Atmospheric 21Ne abundance determined by the Helix-MC Plus mass spectrometer

Wednesday, 17 December 2014: 2:40 PM
Masahiko Honda1, Xiaodong Zhang2, David Phillips3, Doug Hamilton4, Michael Deerberg4 and Johannes B Schwieters4, (1)Australian National University, Canberra, ACT, Australia, (2)Australian National University, Canberra, Australia, (3)The University of Melbourne, School of Earth Sciences, Parkville, Australia, (4)Thermo Scientific, Bremen, Germany
Analyses of noble gas isotopes by multi-collector, high resolution mass spectrometry have the potential to revolutionise applications in the cosmo-geo-sciences. The Helix-MC Plus noble gas mass spectrometer installed at the Australian National University (ANU) is equipped with unique high mass resolution collectors [mass resolution (MR): ~1,800 and mass resolving power (MRP): ~8,000], including fixed axial (Ax), adjustable high mass (H2) and adjustable low mass (L2) detectors.
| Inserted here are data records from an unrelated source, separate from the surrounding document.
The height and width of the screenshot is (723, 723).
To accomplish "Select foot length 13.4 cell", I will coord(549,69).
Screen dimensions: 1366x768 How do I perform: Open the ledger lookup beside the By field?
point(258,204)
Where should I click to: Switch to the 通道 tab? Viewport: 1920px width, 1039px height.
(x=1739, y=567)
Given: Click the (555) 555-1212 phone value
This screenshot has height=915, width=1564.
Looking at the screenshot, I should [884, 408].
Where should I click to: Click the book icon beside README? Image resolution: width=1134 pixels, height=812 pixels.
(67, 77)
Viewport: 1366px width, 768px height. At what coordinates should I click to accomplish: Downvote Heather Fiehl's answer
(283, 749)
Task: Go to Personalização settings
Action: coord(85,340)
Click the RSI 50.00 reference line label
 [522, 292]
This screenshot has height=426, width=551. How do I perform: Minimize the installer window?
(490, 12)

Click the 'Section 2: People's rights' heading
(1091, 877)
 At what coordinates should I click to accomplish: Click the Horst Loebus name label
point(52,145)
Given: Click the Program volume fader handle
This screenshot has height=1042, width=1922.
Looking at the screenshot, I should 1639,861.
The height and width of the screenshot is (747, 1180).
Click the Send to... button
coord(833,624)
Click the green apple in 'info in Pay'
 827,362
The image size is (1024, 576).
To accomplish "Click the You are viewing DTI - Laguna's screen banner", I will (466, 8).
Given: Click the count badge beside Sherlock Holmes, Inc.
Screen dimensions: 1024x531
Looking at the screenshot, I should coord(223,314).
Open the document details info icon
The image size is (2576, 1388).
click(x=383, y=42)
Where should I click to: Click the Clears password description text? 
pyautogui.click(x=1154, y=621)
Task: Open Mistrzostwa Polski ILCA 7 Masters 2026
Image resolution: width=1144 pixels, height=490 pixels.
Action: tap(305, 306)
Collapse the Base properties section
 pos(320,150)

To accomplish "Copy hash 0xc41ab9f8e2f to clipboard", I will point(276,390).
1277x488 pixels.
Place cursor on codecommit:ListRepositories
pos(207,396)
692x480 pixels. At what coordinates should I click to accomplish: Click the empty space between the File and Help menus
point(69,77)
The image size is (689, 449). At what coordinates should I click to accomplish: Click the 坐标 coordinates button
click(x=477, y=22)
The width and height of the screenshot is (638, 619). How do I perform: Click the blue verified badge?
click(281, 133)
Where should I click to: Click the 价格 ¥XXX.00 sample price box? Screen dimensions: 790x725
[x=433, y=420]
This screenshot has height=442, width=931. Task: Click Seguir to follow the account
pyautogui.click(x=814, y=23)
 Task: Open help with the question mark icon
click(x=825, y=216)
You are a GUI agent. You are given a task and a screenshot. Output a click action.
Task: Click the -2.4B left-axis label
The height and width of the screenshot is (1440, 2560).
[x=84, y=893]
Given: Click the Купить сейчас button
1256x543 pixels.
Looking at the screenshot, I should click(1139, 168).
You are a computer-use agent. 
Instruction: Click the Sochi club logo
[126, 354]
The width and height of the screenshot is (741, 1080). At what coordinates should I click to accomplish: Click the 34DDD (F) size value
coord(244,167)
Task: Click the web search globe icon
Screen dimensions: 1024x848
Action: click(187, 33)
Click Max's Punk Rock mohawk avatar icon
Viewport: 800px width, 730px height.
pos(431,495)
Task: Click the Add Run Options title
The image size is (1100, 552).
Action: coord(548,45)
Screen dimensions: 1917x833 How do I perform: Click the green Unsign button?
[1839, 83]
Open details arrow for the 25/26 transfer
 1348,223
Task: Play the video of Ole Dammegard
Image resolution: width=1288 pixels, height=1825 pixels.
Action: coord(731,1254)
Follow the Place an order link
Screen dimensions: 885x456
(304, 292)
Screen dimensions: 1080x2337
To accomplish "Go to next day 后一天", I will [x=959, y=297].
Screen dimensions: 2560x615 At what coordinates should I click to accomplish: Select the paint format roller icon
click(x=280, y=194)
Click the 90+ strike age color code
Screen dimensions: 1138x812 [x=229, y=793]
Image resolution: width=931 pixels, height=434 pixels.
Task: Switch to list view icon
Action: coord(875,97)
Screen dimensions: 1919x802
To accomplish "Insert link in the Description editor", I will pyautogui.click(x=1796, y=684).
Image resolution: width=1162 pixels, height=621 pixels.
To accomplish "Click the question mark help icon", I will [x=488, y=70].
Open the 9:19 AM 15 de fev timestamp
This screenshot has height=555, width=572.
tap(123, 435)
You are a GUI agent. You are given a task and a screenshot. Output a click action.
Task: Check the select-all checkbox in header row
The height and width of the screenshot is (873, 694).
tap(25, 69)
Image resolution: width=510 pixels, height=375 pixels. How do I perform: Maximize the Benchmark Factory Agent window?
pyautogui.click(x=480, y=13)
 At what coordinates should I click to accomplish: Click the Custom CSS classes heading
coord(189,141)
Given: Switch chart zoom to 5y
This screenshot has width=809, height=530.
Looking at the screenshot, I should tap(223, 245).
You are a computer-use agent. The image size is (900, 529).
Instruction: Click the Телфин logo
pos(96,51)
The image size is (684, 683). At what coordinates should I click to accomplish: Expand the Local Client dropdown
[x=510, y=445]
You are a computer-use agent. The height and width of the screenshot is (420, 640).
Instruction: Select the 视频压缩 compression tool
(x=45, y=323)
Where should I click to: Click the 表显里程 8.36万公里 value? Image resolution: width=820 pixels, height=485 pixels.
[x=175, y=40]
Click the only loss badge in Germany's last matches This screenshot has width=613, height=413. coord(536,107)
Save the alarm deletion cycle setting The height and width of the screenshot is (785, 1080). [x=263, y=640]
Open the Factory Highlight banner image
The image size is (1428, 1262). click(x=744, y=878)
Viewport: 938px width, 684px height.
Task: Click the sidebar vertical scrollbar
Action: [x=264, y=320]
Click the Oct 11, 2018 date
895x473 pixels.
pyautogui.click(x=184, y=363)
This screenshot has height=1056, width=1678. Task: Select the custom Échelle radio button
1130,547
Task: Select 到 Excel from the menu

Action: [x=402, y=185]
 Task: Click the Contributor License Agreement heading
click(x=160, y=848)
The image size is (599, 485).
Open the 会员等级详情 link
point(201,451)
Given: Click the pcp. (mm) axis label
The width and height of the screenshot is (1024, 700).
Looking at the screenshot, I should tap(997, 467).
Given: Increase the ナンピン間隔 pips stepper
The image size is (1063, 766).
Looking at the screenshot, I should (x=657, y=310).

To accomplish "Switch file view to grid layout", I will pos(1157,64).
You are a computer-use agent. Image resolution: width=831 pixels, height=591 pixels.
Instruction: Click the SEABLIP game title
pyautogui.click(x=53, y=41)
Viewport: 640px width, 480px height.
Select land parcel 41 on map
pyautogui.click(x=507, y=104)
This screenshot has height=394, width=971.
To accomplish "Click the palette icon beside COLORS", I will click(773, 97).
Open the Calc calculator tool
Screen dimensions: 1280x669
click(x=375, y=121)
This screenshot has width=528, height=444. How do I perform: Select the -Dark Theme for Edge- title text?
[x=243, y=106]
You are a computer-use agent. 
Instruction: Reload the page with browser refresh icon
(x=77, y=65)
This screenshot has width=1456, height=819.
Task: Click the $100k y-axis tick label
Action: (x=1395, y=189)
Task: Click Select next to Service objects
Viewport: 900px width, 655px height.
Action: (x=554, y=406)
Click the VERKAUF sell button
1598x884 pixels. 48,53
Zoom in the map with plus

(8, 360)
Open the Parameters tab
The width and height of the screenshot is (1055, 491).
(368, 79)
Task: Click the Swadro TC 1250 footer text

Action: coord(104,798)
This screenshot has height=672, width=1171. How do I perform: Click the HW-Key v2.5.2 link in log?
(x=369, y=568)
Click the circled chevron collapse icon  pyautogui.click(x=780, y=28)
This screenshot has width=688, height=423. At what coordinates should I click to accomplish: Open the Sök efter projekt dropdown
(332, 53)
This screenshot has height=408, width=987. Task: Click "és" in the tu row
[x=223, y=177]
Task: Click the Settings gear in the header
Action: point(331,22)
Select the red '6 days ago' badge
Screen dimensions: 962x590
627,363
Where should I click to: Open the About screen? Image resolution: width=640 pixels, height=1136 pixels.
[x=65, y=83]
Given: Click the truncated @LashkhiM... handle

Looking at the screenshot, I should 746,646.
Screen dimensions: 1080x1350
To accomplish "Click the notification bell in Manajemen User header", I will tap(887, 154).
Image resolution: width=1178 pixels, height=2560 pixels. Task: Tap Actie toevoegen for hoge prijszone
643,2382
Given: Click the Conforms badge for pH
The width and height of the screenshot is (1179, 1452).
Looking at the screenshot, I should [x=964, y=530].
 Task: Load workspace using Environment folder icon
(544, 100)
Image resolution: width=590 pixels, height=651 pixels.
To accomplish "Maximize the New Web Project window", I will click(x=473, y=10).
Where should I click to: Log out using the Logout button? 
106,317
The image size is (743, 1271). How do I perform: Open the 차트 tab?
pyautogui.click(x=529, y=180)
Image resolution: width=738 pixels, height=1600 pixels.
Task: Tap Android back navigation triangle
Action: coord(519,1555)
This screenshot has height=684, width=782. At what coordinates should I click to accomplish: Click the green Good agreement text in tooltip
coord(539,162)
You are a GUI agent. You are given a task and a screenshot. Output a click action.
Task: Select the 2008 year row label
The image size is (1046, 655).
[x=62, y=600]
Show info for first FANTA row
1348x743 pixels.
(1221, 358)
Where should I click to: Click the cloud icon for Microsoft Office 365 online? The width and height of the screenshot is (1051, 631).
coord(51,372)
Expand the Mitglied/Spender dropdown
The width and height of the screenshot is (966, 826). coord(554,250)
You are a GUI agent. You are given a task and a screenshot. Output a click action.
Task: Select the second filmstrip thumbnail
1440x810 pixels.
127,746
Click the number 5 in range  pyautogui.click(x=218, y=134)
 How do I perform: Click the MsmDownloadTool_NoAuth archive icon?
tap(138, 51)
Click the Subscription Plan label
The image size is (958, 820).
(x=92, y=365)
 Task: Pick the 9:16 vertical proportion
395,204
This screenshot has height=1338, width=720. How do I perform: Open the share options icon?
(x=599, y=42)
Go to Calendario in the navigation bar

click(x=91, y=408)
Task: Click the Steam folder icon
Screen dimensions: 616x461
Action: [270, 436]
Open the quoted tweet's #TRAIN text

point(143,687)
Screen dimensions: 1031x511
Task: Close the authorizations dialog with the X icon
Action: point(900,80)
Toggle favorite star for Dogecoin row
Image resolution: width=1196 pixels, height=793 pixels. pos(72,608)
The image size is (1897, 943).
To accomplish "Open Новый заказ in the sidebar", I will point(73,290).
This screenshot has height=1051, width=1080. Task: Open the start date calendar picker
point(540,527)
The high mass resolution of the L2, Ax and H2 collectors permits complete separation of 20Ne (measured on L2 detector) from doubly charged interfering 40Ar (required MR of 1,777), 1H19F (MR = 1450), 1H218O (MR = 894) and partial separation of the 21Ne peak (on Ax detector) from interfering 20Ne1H (MR = 3,271), and 22Ne (on H2 detector) from interfering doubly charged CO2 (MR = 6,231). Because of the high MRP of ~8,000, 21Ne can be measured, essentially without interference from 20Ne1H, by setting the magnet position on a 20Ne1H interference-free position. This capability provides an important opportunity to re-evaluate the 21Ne abundance in the atmosphere. Our analyses demonstrate that 20Ne1H contributes ~4% to atmospheric 21Ne measurements, with the corresponding production ratio of 20Ne1H to 20Ne being ~1E-4. We calculate a new atmospheric 21Ne/20Ne ratio of 0.00287 relative to an atmospheric 22Ne/20Ne ratio of 0.102; this new value is distinctly lower than the current IUPAC recommended 21Ne/20Ne value of 0.00298. There are several significant implications ensuing from the newly determined atmospheric 21Ne abundance. For example, in the area of Earth sciences the most critical issue relates to cosmogenic 21Ne surface exposure ages, which involve the calculation of 21Ne concentrations from excess 21Ne, relative to the atmospheric 21Ne/20Ne ratio. For young samples, where cosmogenic 21Ne contents are small and the 21Ne/20Ne ratio is close to the atmospheric value, the revised value could increase cosmogenic 21Ne ages by ~30%.